Abstract

Cardiovascular regenerative medicine is an emerging field that intersects both developmental biology and clinical research. Pluripotent human stem cells (hPSCs) offer unique value to this field as they can be directed to become specialised cardiovascular cells. Due to its fundamental role in heart development, the epicardium has emerged as a multipotent cardiovascular progenitor source with therapeutic potential in terms of coronary smooth muscle cell (CoSMC), cardiac fibroblast and cardiomyocyte regeneration. We recently reported an <i>in vitro</i> strategy for generating lineage-specific vascular smooth muscle cells (VSMCs) from hPSCs (Cheung et al. Nature Biotechnol 2012;30:165–73). We have now extended this approach to obtain epicardium and its derivatives.
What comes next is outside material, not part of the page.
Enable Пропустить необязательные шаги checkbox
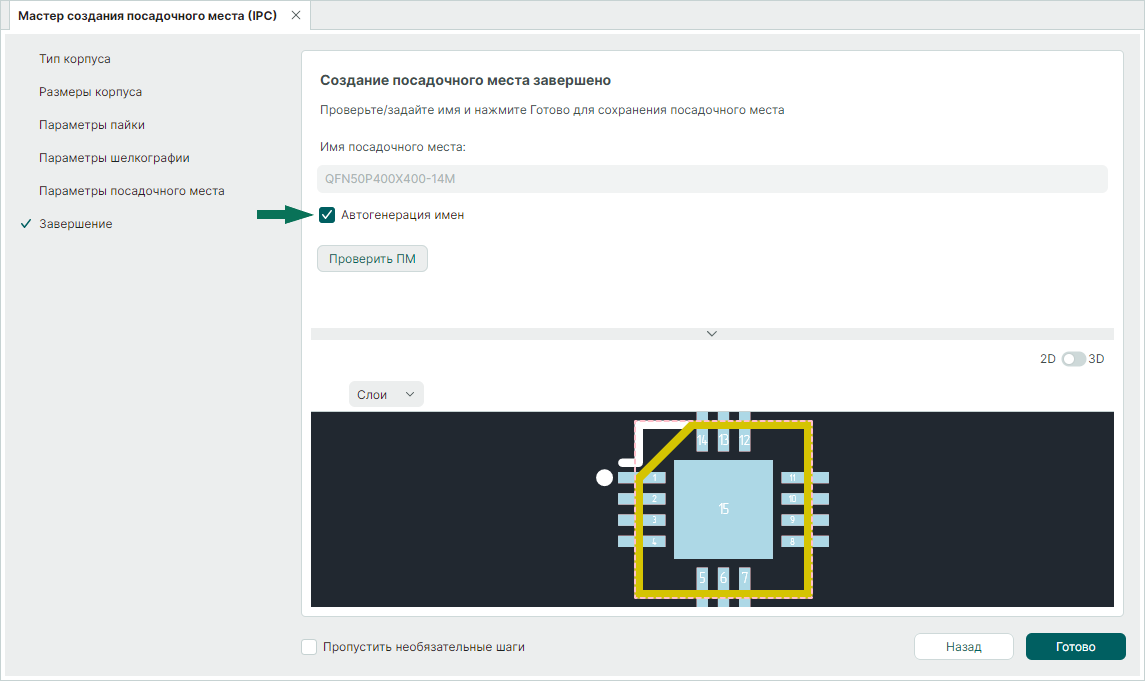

Here we investigated the function of key developmental growth factors such as Wnt3a, BMP4, FGF-2 and retinoic acid (RA) in guiding hPSCs to an epicardial lineage through lateral plate mesoderm under chemically defined conditions. Our results reveal that a combination of Wnt3a, BMP4 and RA induces high expression of epicardium specific genes (Tbx18, Tcf21, Wt1 and Basonuclin) comparable to human fetal epicardial explants. The hPSC-derived epicardial cells, when treated with PDGF-BB, TGF-β1 and Thymosin-β4, resulted in differentiated VSMCs that expressed a repertoire of VSMC markers. Ongoing studies will validate whether the epicardium-derived VSMCs are coronary artery-like and identify factors that promote generation of other epicardium derived cells such as cardiac fibroblasts and cardiomyocytes. We anticipate that coupling epicardial cells with receptor specific tissue-engineered scaffolds may direct them selectively to a CoSMC or cardiomyocyte lineage and lay the foundation for novel approaches to regenerative cardiovascular medicine.